Lynn, (your sources still do not appear; "Object not found" is what appears when I click on your link)
I've never seen impartial studies that show that in EQUAL circumstances, women make substantially less than men. What I think is happening is that while the same "pay gap myth" keeps regenerating without any real evidence, there have been so many articles that have disproven it that they don't want to keep reiterating the message. But apparently, some people still desire to believe it.
This article is from 2002, but it is yet another example of why those figures are not interpreted correctly. It's by the "National Center for Policy Analysis."

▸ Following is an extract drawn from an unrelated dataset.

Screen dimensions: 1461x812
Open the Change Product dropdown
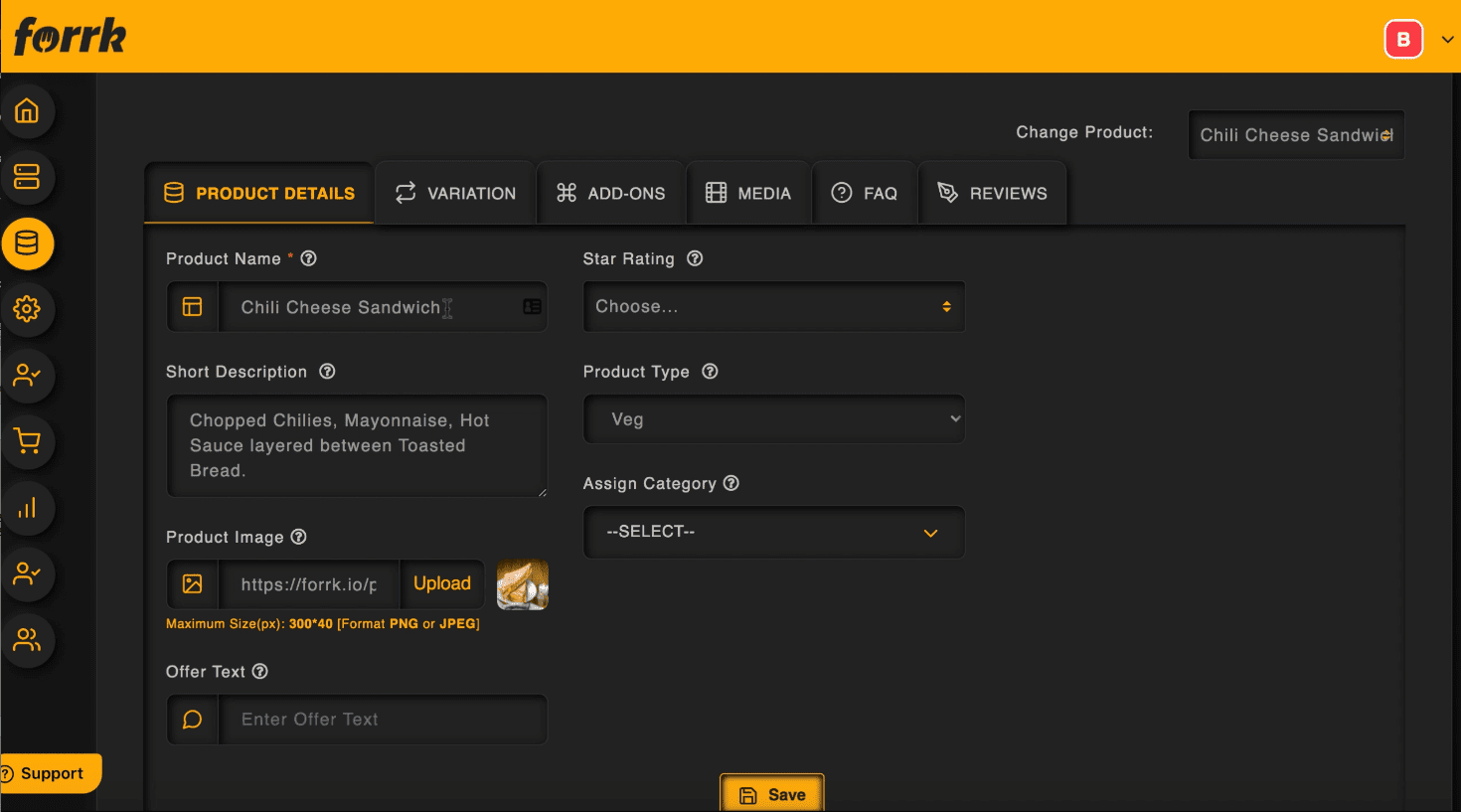1296,135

http://www.ncpa.org/pub/ba/ba392/From a year ago, an excellent article by John Leo, editor for US News and World Report:
http://www.townhall.com/opinion/columns/johnleo/2005/03/14/14792.htmlAn excerpt: "A new book, Why Men Earn More by Warren Farrell, goes further, examining a broad array of wage statistics. His conclusion: When reasonable adjustments are made, women earn just as much as men, and sometimes more."
and
"Some of Farrell's findings: Women are 15 times as likely as men to become top executives in major corporations before the age of 40. Never-married, college-educated males who work full time make only 85 percent of what comparable women earn. Female pay exceeds male pay in more than 80 different fields, 39 of them large fields that offer good jobs, like financial analyst, engineering manager, sales engineer, statistician, surveying and mapping technicians, agricultural and food scientists, and aerospace engineers. A female investment banker's starting salary is 116 percent of a male's. Part-time female workers make $1.10 for every $1 earned by part-time males."
and
"Surprisingly, Farrell argues that comparable males and females have been earning similar salaries for decades, though the press has yet to notice. As long ago as the early 1980s, he writes, the U.S. Bureau of Labor Statistics found that companies paid men and women equal money when their titles and responsibilities were the same."
Again, for a good starting place, I'd highly recommend Christina Hoff Sommers' book on how many groups are convincing many unaware people of just how bad life is for women in the United States when nothing could be further from the truth.